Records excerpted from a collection
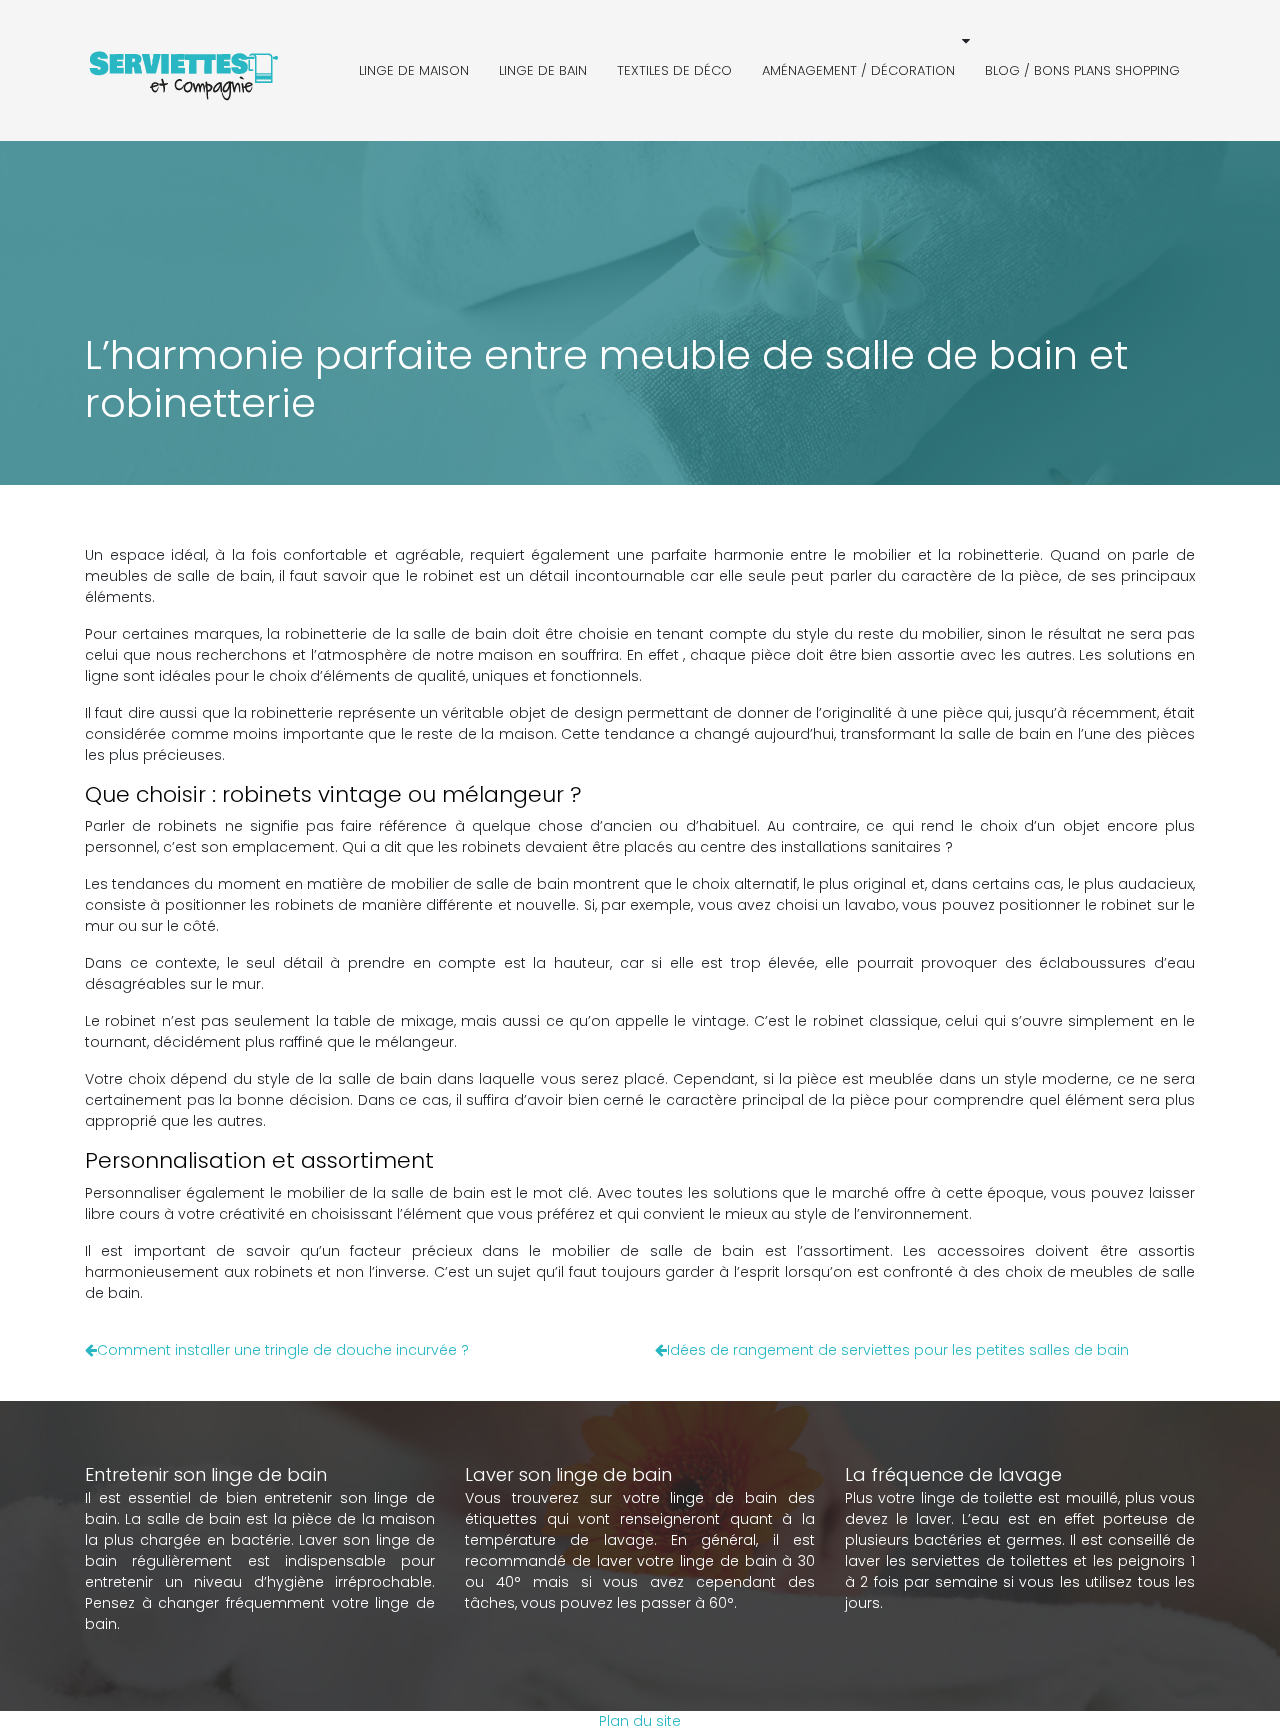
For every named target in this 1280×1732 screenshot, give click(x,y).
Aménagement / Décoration (858, 70)
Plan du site (640, 1721)
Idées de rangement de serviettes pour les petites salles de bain (898, 1350)
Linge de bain (543, 70)
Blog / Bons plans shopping (1082, 70)
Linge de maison (414, 70)
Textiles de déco (674, 70)
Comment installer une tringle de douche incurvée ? (283, 1350)
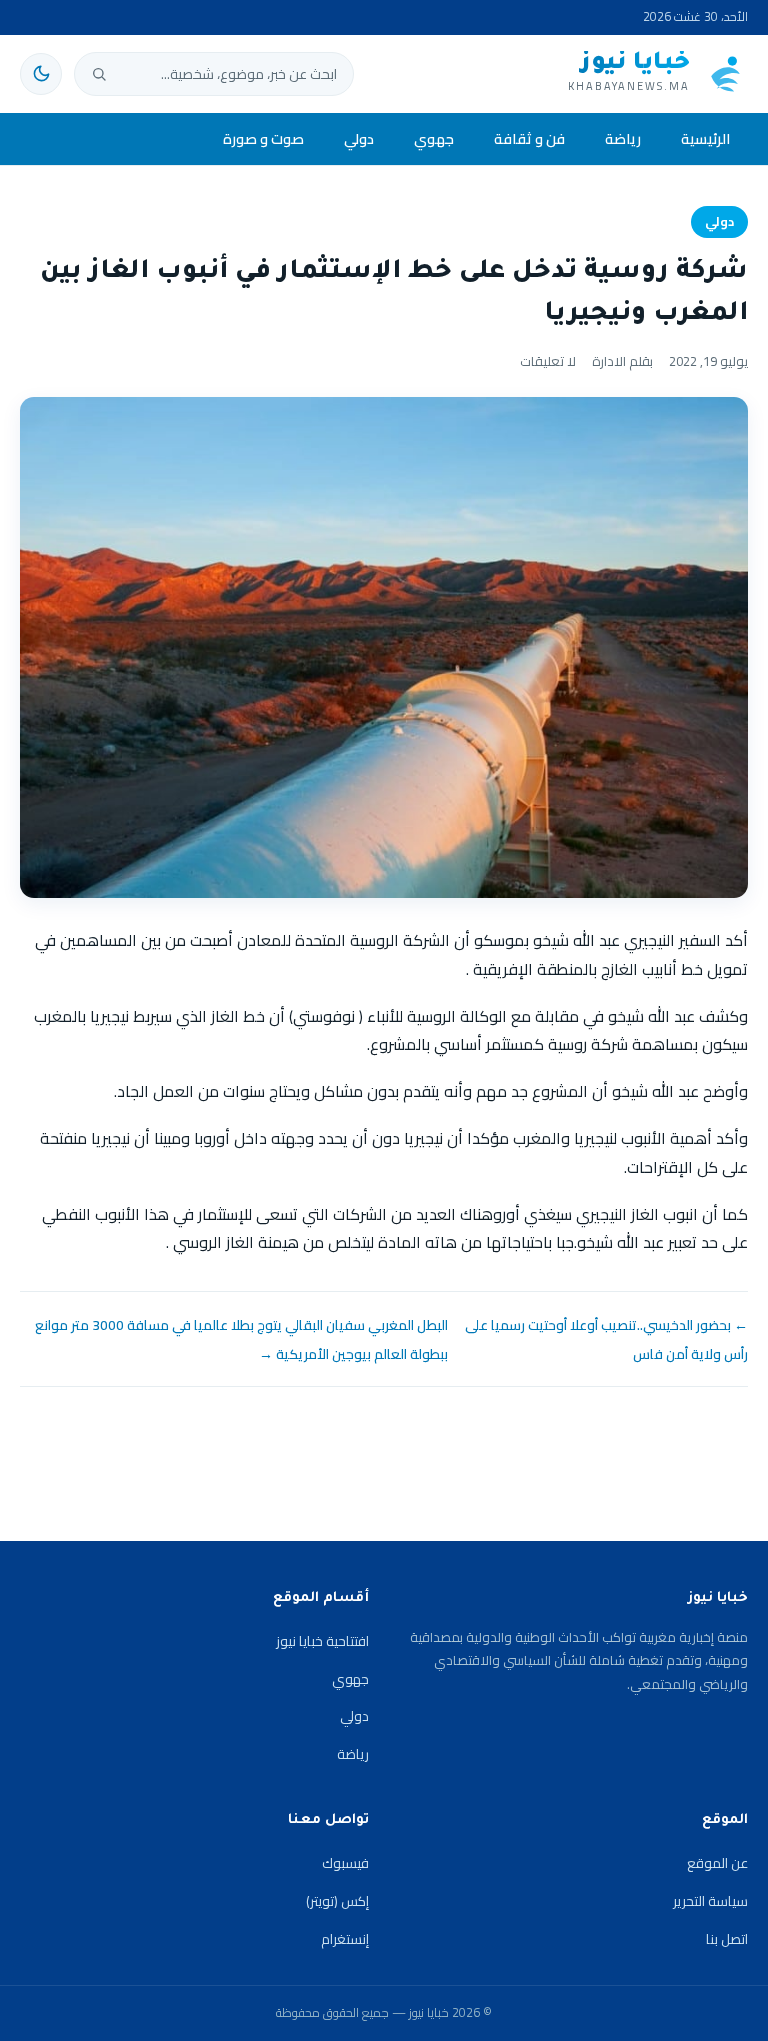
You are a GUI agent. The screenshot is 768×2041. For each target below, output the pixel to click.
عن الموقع (717, 1863)
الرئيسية (705, 138)
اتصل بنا (727, 1939)
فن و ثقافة (529, 138)
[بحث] (99, 74)
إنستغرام (345, 1939)
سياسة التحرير (710, 1901)
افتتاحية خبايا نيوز (322, 1641)
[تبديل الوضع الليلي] (41, 74)
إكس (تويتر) (337, 1901)
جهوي (434, 138)
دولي (359, 138)
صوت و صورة (263, 138)
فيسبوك (345, 1863)
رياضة (623, 138)
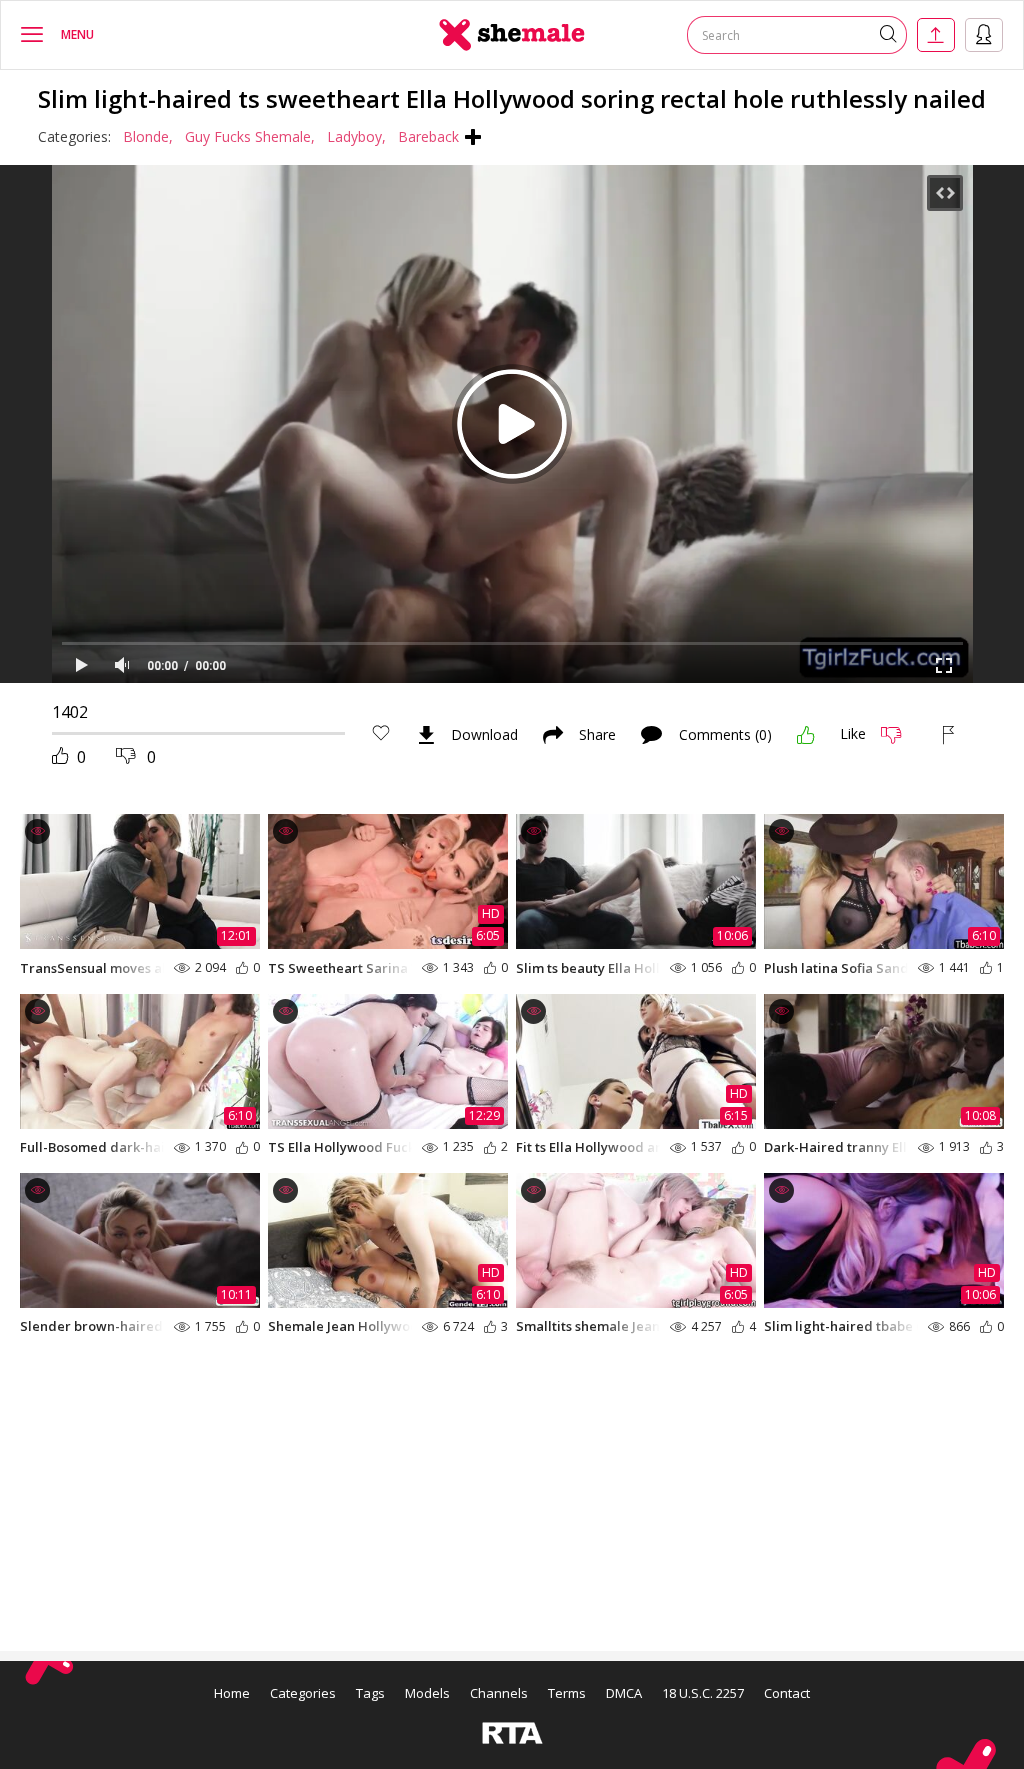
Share (597, 735)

■ Exercise details ■
Up to and including the line containing "دولي (359, 138)", repeat every line from the start of the data, but none of the pictures.

■ Result for this task ■
For every named target in this 1280×1732 screenshot, give click(x,y).
Aménagement / Décoration (858, 70)
Plan du site (640, 1721)
Idées de rangement de serviettes pour les petites salles de bain (898, 1350)
Linge de bain (543, 70)
Blog / Bons plans shopping (1082, 70)
Linge de maison (414, 70)
Textiles de déco (674, 70)
Comment installer une tringle de douche incurvée ? (283, 1350)
You are a GUI agent. The screenshot is 768×2041. For each target below, output the pixel to click.
عن الموقع (717, 1863)
الرئيسية (705, 138)
اتصل بنا (727, 1939)
فن و ثقافة (529, 138)
[بحث] (99, 74)
إنستغرام (345, 1939)
سياسة التحرير (710, 1901)
افتتاحية خبايا نيوز (322, 1641)
[تبديل الوضع الليلي] (41, 74)
إكس (تويتر) (337, 1901)
جهوي (434, 138)
دولي (359, 138)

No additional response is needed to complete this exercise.